CERTAIN COUNTRIES VIEWED AS INELIGIBLE FOR PEACE CORPS PROGRAMS: EXAMPLE OF CUBA

Senator CHURCH. That brings me to the series of questions which the testimony until now has not clarified for me.

You have indicated that no Peace Corps program will be established in any country that does not ask for it.

Mr. SHRIVER. Yes, sir.

Senator CHURCH. So the first requisite for the establishment of a Peace Corps program is that the host country asks for it?

Mr. SHRIVER. That is right.

Senator CHURCH. Now suppose that Fidel Castro were to ask for the establishment of a Peace Corps program in Cuba, operators for the tractors or something of that kind. [Laughter.]

Would you regard Cuba as eligible for this program? I do not want to put you on a spot, but I would like to get at the basis for these determinations.

Would you regard Cuba today, under existing circumstances, or the Dominican Republic, for that matter, as eligible for the Peace Corps program?

Mr. SHRIVER. Well, Senator, our Peace Corps is an agency of the State Department and, therefore, we are under the direction of the Secretary of State as well, of course, as the President of the United States.
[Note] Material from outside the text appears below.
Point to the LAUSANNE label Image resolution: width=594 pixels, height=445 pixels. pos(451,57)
Senator CHURCH. So before establishing a program in any country the approval of the Secretary of State and of the President is first. obtained?

Mr. SHRIVER. Oh, definitely.

When we get a project to this point where we think it has the possibilities of a viable program, it is then discussed with the appropriate officials of the State Department. Copies of it, as I explained this morning, are given to the desk officers, both in State and in ICA and informational copies go to the Assistant Secretaries of State and over to the USIA people, so that we do not actually conclude an agreement with any country until it has been well processed and gone over here.

In the case of Cuba specifically I would be quite surprised if we undertook a program or contracted to undertake a program in a country that did not have diplomatic relations with us.

Senator CHURCH. I would, too. I think we would place those two countries in a special category.

RELATIONSHIP OF PEACE CORPS TO COMMUNIST BLOC COUNTRIES; ITS
EXEMPTION FROM THE BATTLE ACT PROVISIONS

But what about Poland, for instance? Suppose the Gomulka Government in Poland were to ask for a Peace Corps program. We maintain diplomatic relations with Poland, though it is a Communist country. Is there anything in the present law or anything in the bill now before the committee that would prevent the Peace Corps from establishing a program in Poland?